Work to the guidelines

HBR’s research found that an initial productivity surge when AI is adopted can lead to lower-quality work, turnover, and other problems as people work harder rather than smarter.

To correct this issue, HBR said companies need to adopt an “AI practice,” or a set of norms and standards around AI use that help professionals ensure they use AI in a constrained but productive manner.

Also: 90% of AI projects fail – here are 3 ways to ensure yours doesn’t

At EDF UK, Read is part of an internal AI Center of Excellence in enterprise IT, which enables policy for the effective use of AI across the wider organization. 

In addition to Read, who contributes input from a data-use perspective, the group includes other tech representatives, such as the firm’s senior manager of AI, principal software engineer, and principal solution architect.

“The remit of this center is to make sure that, when the federated business units are looking to build, develop, and deploy AI services, they have platforms, guidance, best practices, architectural assets, and materials to guide them on how to safely and efficiently adopt AI and operationalize it at scale,” he said.

Some of the key themes the center considers when assessing AI tools are scalability and reusability, ensuring a proposed service doesn’t replicate one already in use.

Also: 5 ways to use AI when your budget is tight

“All new tools and services related to AI will go through that hopper and funnel to understand scope and ensure the security, regulatory, and ethical side of things are understood,” he said, suggesting that all professionals should use their organization’s pre-existing guidelines to foster an appropriate exploitation of emerging tech.

“The benefit that guided approach brings is that it allows us to be clear in our messaging around what AI services can be used, how they’re used from a use-case perspective, and ultimately, what personas are allowed to use them.”

Refine your outputs

Even when tools are assessed and considered acceptable, there can still be an overreliance on AI outputs. Worse, some professionals can drown in the insights they receive, leading to higher stress and fewer benefits.

Louise Newbury-Smith, head of UK&I at technology specialist Zoom, told ZDNET that one way to ensure your outputs are constrained is to focus on prompting.

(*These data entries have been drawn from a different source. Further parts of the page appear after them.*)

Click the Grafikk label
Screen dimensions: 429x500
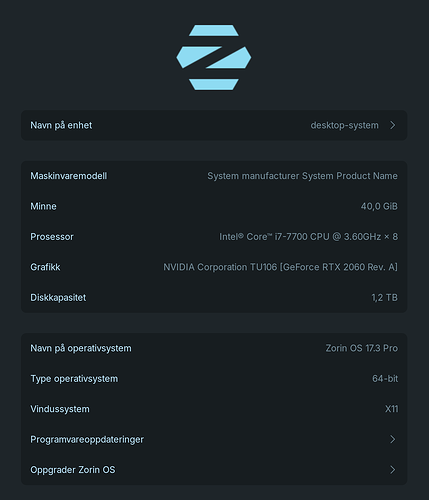click(x=45, y=267)
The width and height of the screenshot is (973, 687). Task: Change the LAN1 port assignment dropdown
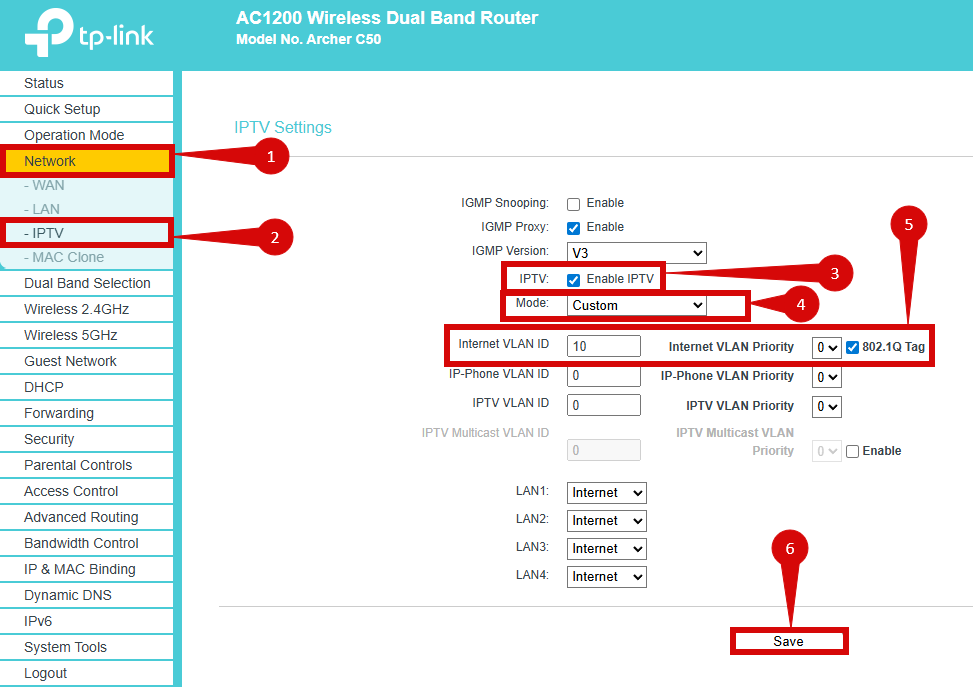606,493
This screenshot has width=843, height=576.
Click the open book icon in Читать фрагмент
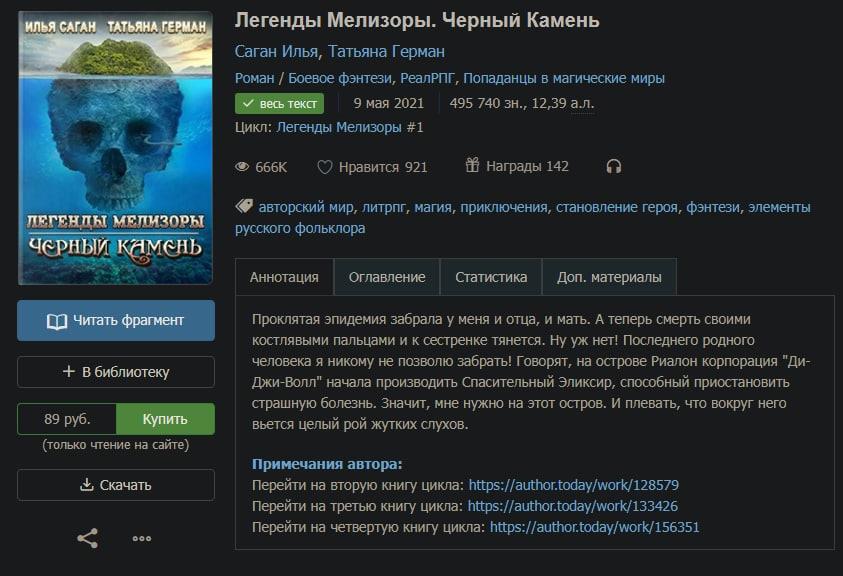(x=56, y=321)
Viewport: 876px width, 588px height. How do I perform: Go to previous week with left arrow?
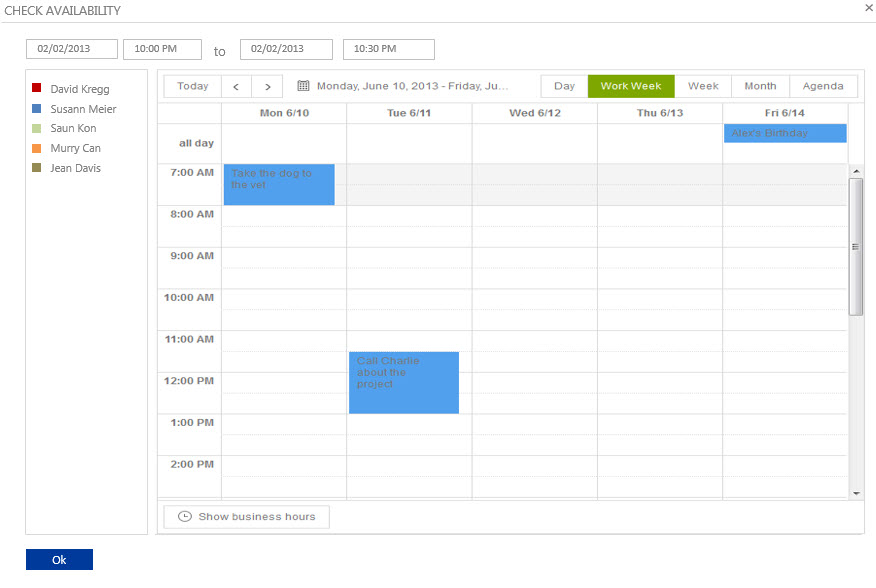pos(236,86)
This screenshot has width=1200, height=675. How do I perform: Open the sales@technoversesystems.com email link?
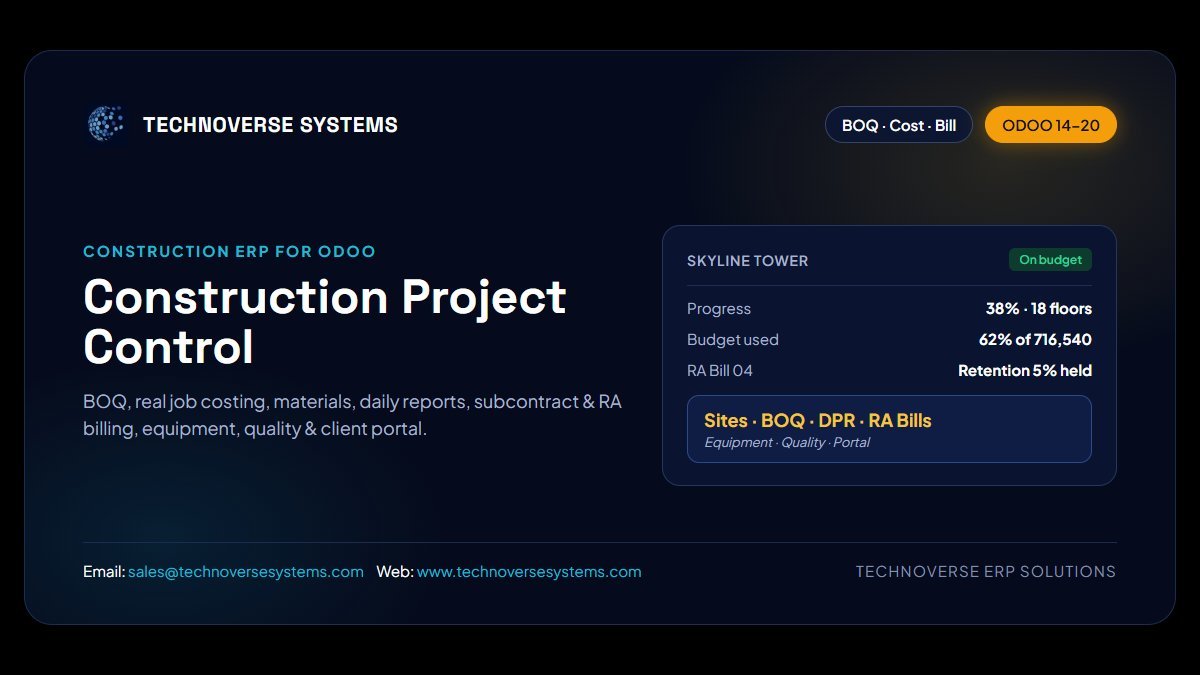click(246, 572)
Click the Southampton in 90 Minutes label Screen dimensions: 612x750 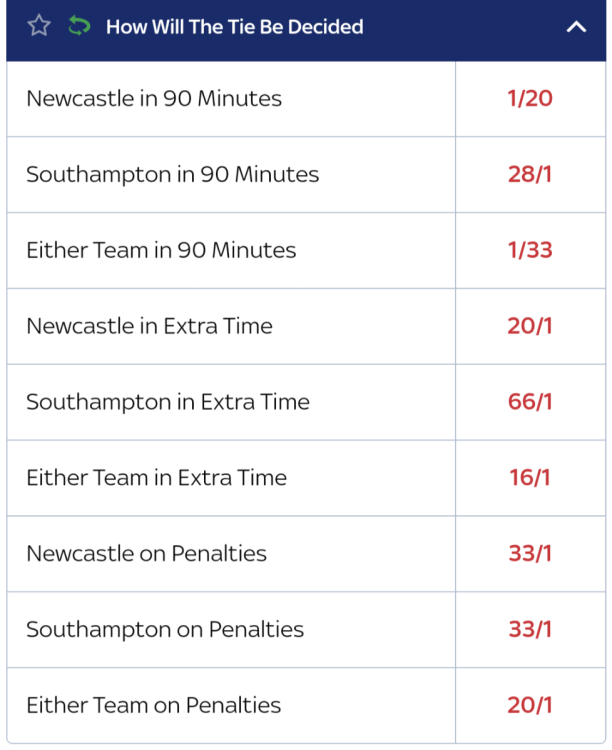pyautogui.click(x=173, y=175)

“Use simple amendments to be specific, such as ‘Give me the top three things with the biggest impact.’ That approach should guide your prompt, rather than saying, ‘Give me everything you know about this topic.'”

Also: 5 ways to fortify your network against the new speed of AI attacks

Newbury-Smith said the successful use of AI is all about being smart about how it’s exploited, and that effectiveness comes down to enablement and engagement. If a prompt yields too much information, refine it until you get what you need. She said this should still be faster than trying to get answers without AI.

The basic message for professionals is that effective applications of AI are all about you staying in the loop, said Bernhard Seiser, vice president of digital, data, and IT at AOP Health.

Think before you use AI, and think again before you push your outputs around the organization.

“It doesn’t help the business if you get AI-generated emails that are many pages long, and then you need ChatGPT to summarize the text,” he told ZDNET.

Seiser said that while there are certain tasks generative AI is good at and worth using for, in the end, “you need to use your brain.”